CONSEGNA: Nel testo sul mezzo e l'incredulità, quali forme di racconto sono citate tra parentesi come esempi di ciò di cui si occupa chi racconta qualcosa? Elencale tutte.

BLOCCO DI TESTO:
# # # #
Punti di vista da un altro pianeta

venerdì 6 febbraio 2015

Il mezzo e l'incredulità

Quando ci confrontiamo con una narrazione di qualunque tipo, abbiamo sempre bisogno di sospendere la nostra incredulità, ovvero di credere a quello che stiamo leggendo/vedendo/ascoltando, altrimenti la narrazione non funziona e la nostra reazione a essa sarà di noia, irritazione, incomprensione, scherno ecc. Chiunque si occupi di raccontare qualcosa (romanzi, film, fumetti, teatro ecc.) sa di dover fare i conti con questo paradigma, tanto più se – per esempio – l'oggetto della narrazione è qualcosa che per sua natura difetta di aderenza con la realtà. Rendere credibile una storia fantascientifica, per dire, è senza dubbio più difficile che far digerire a un lettore un giallo ambientato a Milano. Questa, sia chiaro, non è comunque condizione sufficiente a rendere buona l'opera, ma almeno necessaria a renderla fruibile, benché questo dipenda in qualche misura anche dal palato del fruitore.

Tuttavia, in particolare, nel caso del fantastico in generale (tanto per comprendere la più ampia varietà dei sottogeneri), ho l'impressione che l'incredulità e la sospensione di essa dipendano in qualche modo (anche) dal mezzo attraverso il quale stiamo vivendo la storia. Per esempio, mettendo a confronto ambiti visuali, il fumetto agevola maggiormente la sospensione dell'incredulità rispetto al cinema, quello con attori in carne e ossa, intendo. La rappresentazione grafica di una realtà, qualsivoglia fantastica, con il suo tratto, i suoi colori, il suo stile, la sua tecnica costruisce infatti già di per sé una netta separazione dalla realtà e questo consente al fruitore dell'opera di accettare le deviazioni della vicenda dal piano della realtà (e dunque della logica e della razionalità) con maggior agio, proprio perché la modalità stessa di rappresentazione della storia appartiene già di per sé a un piano diverso. Al contrario una rappresentazione cinematografica con attori in carne e ossa parte già da un ben più aderente piano di realtà, molto più difficile quindi da far digerire allo spettatore, perché innegabilmente possiede un'intenzione emulativa della realtà che il fumetto non ha.
# # # #
SEZIONE DATI:
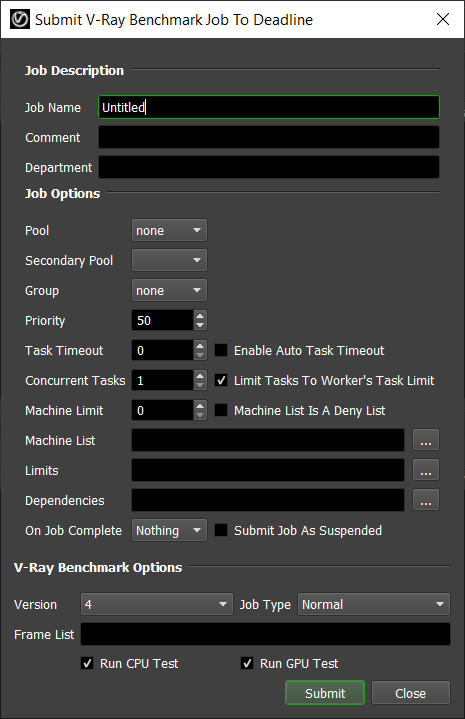Open Machine List browse (...) button

click(426, 440)
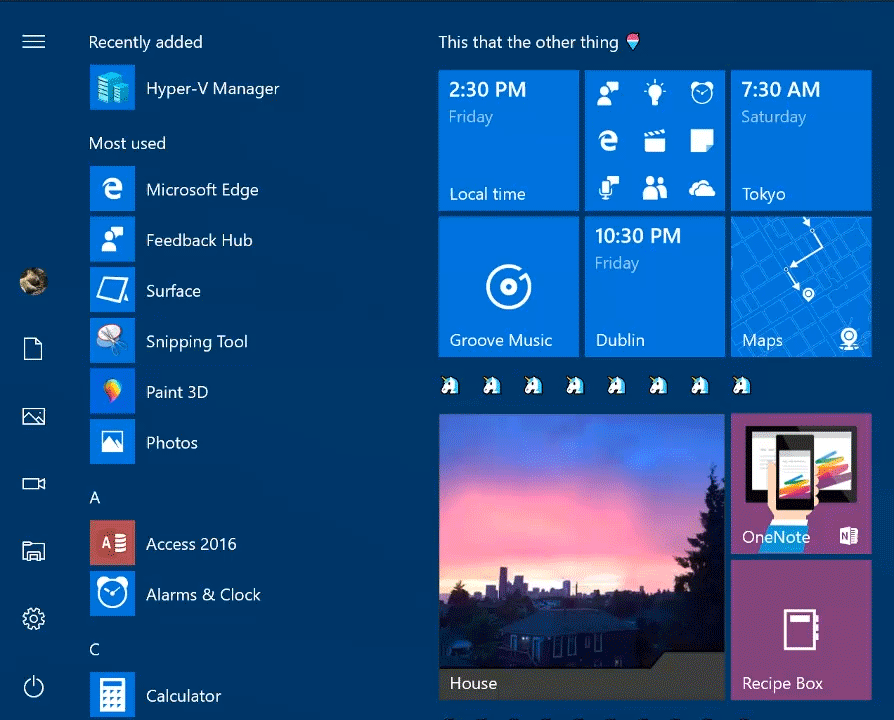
# # # #
RISPOSTA SCRITTA: Romanzi, film, fumetti, teatro.